### Working data
__________________________________________________
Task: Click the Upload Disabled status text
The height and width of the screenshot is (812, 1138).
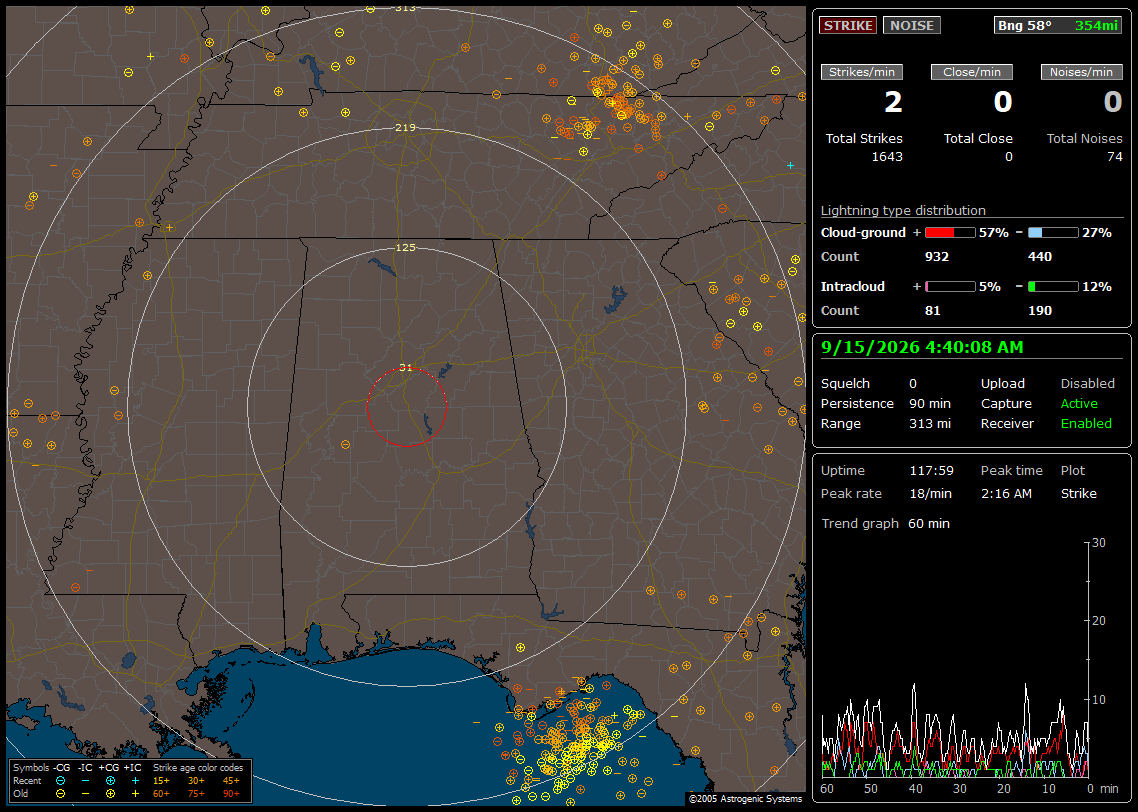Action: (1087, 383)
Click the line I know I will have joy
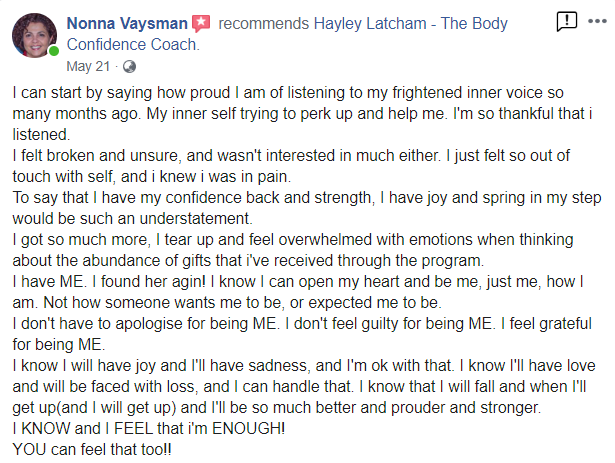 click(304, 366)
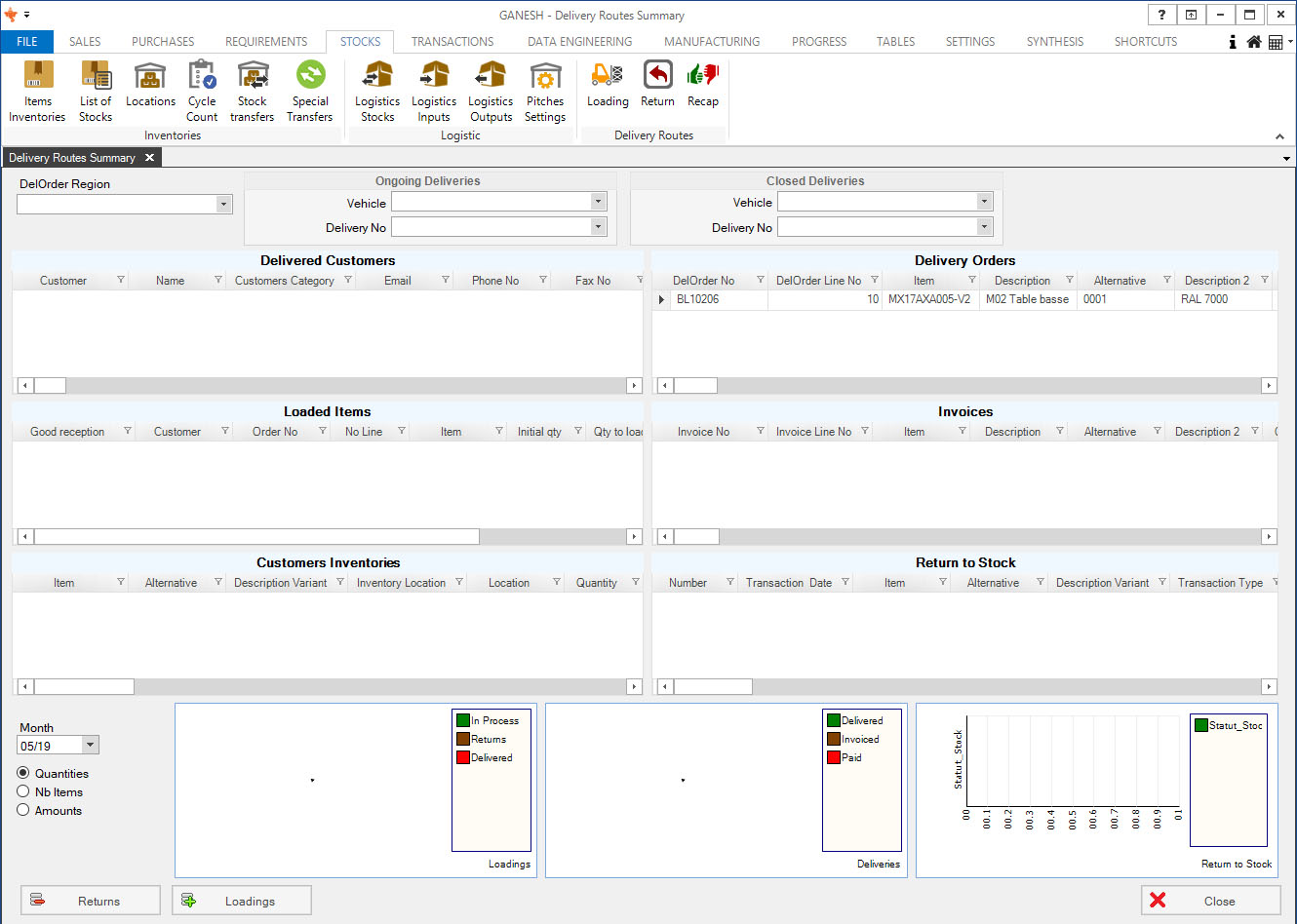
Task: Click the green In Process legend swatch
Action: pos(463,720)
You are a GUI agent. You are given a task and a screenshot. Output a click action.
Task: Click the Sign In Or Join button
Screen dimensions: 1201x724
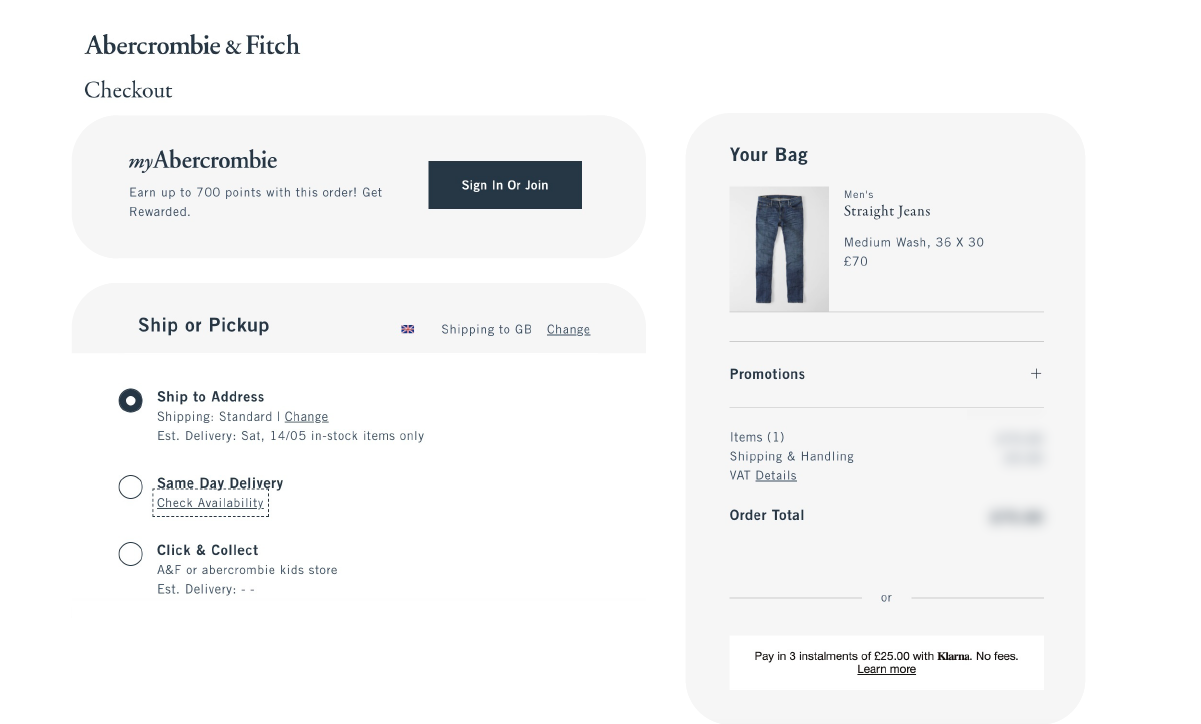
__________________________________________________
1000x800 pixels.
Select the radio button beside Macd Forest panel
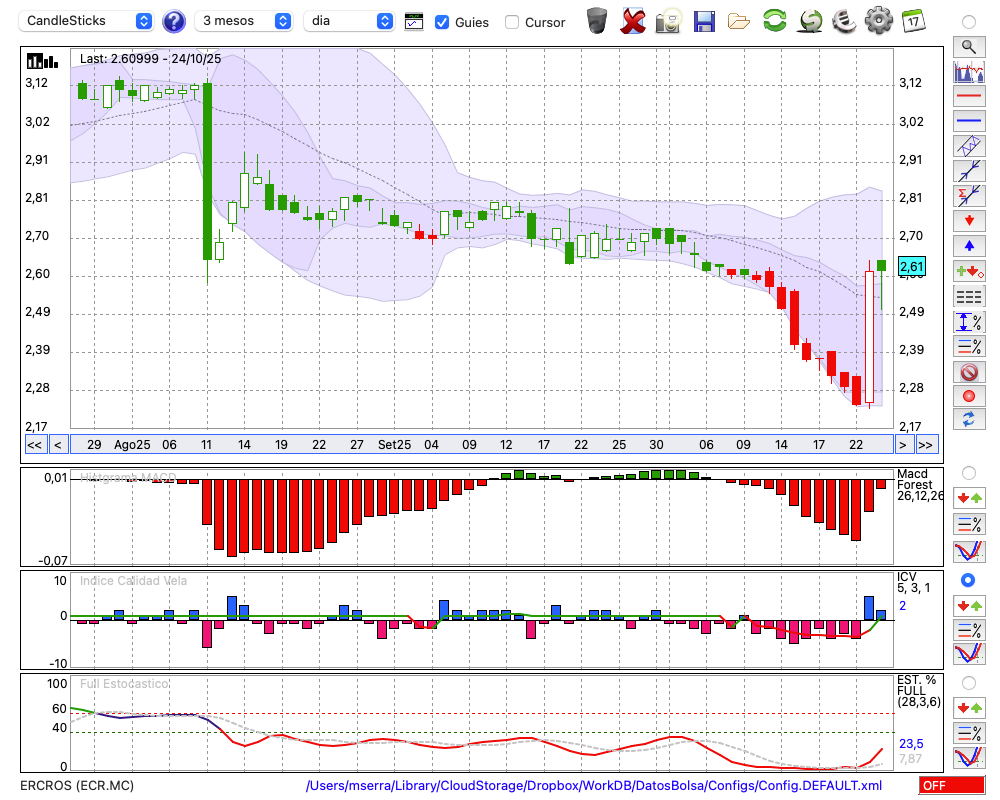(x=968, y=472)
__________________________________________________
With the pictures omitted, copy the entries above exactly from the line containing "Task: Click the Upload Disabled status text" through the line containing "Screen dimensions: 1201x724", both lines included.

Task: Click the Upload Disabled status text
The height and width of the screenshot is (812, 1138).
Action: (1087, 383)
Click the line I know I will have joy
 click(304, 366)
Task: Click the green In Process legend swatch
Action: pos(463,720)
You are a GUI agent. You are given a task and a screenshot. Output a click action.
Task: Click the Sign In Or Join button
Screen dimensions: 1201x724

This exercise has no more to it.